According to the National Aphasia Association , about 2 million U.S. citizens live with aphasia, but only two-thirds of Americans are aware of the condition, which is a communication disorder that often occurs after a stroke. It can affect many different neurophysiological processes relating to communication, such as reading, speaking, or gesturing. June is National Aphasia Awareness Month, and BU's Aphasia resource center helped advocate for Massachusetts Gov. Maura Healy to issue a proclamation recognizing it.
For bilingual people, aphasia presents additional challenges than those who are monolingual, because "when someone knows more than one language, these languages share resources within the brain, but they also have individual and separate control mechanisms" , making the approach to rehabilitation more difficult. Some people may have differences in how aphasia affects one language over the other or the speed at which one language recovers from a stroke, for example.
Swathi Kiran is the Founding Director of the Center for Brain Recovery (CBR) at Boston University, and her work is focused on neuroscience, brain plasticity, language recovery, and bilingualism. She and her team publish over 30 papers each year.
In a study published in Nature , Dr. Kiran utilized an artificial intelligence model to predict which language for bilingual aphasia patients would be most effective for recovery, based upon the patient's "digital twin". In a Q&A, Dr. Kiran explains what aphasia is, discusses the recent research findings, and explains how the use of artificial intelligence may help guide rehabilitation decisions in bilingual patients.
Boston University: Your study looked at people who have aphasia, could you briefly explain what aphasia is and why it can be difficult to treat, especially for those that speak multiple languages?
Swathi Kiran: The difficulty or inability to speak or understand language is called aphasia. Aphasia usually occurs to a person due to a stroke or a brain injury. The most common type of stroke is an ischemic stroke, when a vessel supplying blood to the brain is obstructed. Typically a stroke occurs in the left middle cerebral artery, which supplies blood to parts of the brain involved in speech and language. In multilingual individuals with aphasia, impairment typically affects all languages rather than just one, possibly because stroke disrupts the network that enables switching between languages.
BU: This study used an AI model called BiLex to create "digital twins" of patients, what is it, and what makes it different from the AI tools most people are familiar with?

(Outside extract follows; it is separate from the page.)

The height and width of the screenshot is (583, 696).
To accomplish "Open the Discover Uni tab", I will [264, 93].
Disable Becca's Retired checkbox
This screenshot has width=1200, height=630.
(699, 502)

Kiran: BiLex is an AI system designed to act like a "digital twin"—a detailed, computer-based copy of an individual patient's language system in the brain. Instead of just analyzing data, it tries to simulate how that person's brain organizes and uses words across languages, based on their lifetime language experience and their specific impairment after stroke. Bilex is a brain-inspired model of language, with separate systems for each language and shared meaning representations. It is personalized as it is trained to match one individual's language history and their language difficulties after the stroke. And it can be "experimented on" safely—researchers can simulate brain damage and try different therapies to see what works best for that specific patient. It is different from AI tools that most people are familiar with in that it is not just pattern recognition from large data sets. Typical AI generates answers or images, but digital twin models like BiLex helps researchers understand why language breaks down and how it can recover.
BU: Before this study, how did clinicians decide which language a bilingual aphasia patient should focus on in therapy?
Kiran: Before this study, clinicians usually decide which language a bilingual aphasia patient should focus on by (a) asking the patient what language they want to focus on and provide therapy in that language whether or not that was an optimal language, or (b) if they did not speak the languages the patient spoke, they simply provided therapy in English, whether or not that was an optimal language.
BU: What happened when patients followed the language the model recommended versus when they didn't?
Kiran: In this study, we made two observations. First, when simply looking at group-level differences between the patients who followed the model prescription versus the placebo, there were no significant differences between the groups. However, when we subcategorized the patients into smaller cohorts organized by language history or how severe their aphasia was, we found that the digital twin simulations accurately captured these differences between people. In other words, the digital twin was able to capture differences in an individual's language profiles accurately.
BU: What are the next steps in this research? Are there areas that need to be explored further before your findings can be put into practice?
Kiran: These results really showed us that bilingual aphasia recovery is complex and demonstrates the potential of computational models to guide rehabilitation strategies. As the field of computational modeling advances, these tools will become increasingly valuable for developing personalized therapy plans that account for the unique linguistic profiles of patients.